• **What the task requires**
Copy the text of each of the items below word for word, omitting the pictures.

[Data records]
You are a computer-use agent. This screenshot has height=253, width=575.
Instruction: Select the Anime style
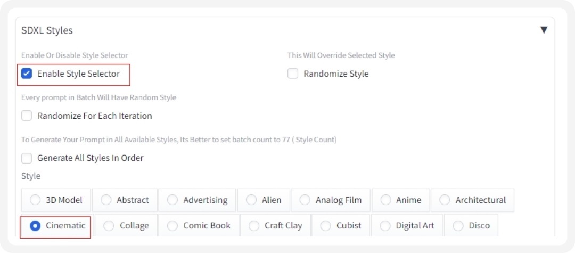pyautogui.click(x=386, y=200)
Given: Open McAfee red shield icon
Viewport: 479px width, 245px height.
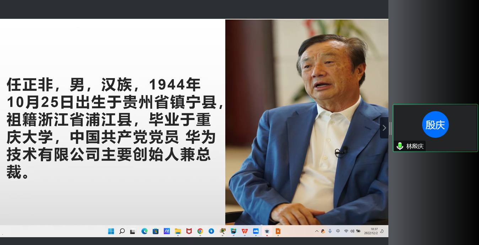Looking at the screenshot, I should 189,231.
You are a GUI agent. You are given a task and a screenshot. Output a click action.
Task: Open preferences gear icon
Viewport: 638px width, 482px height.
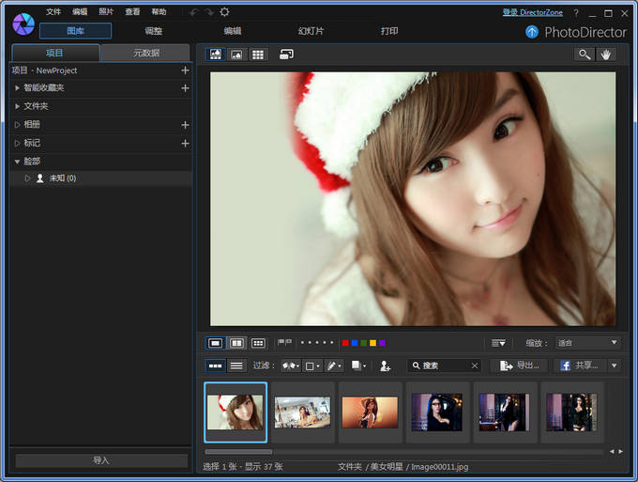pyautogui.click(x=224, y=12)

• **Answer to this task**
You are a computer-use agent. This screenshot has height=253, width=575.
Instruction: Select the Anime style
pyautogui.click(x=386, y=200)
Given: Open McAfee red shield icon
Viewport: 479px width, 245px height.
Looking at the screenshot, I should 189,231.
You are a GUI agent. You are given a task and a screenshot. Output a click action.
Task: Open preferences gear icon
Viewport: 638px width, 482px height.
pyautogui.click(x=224, y=12)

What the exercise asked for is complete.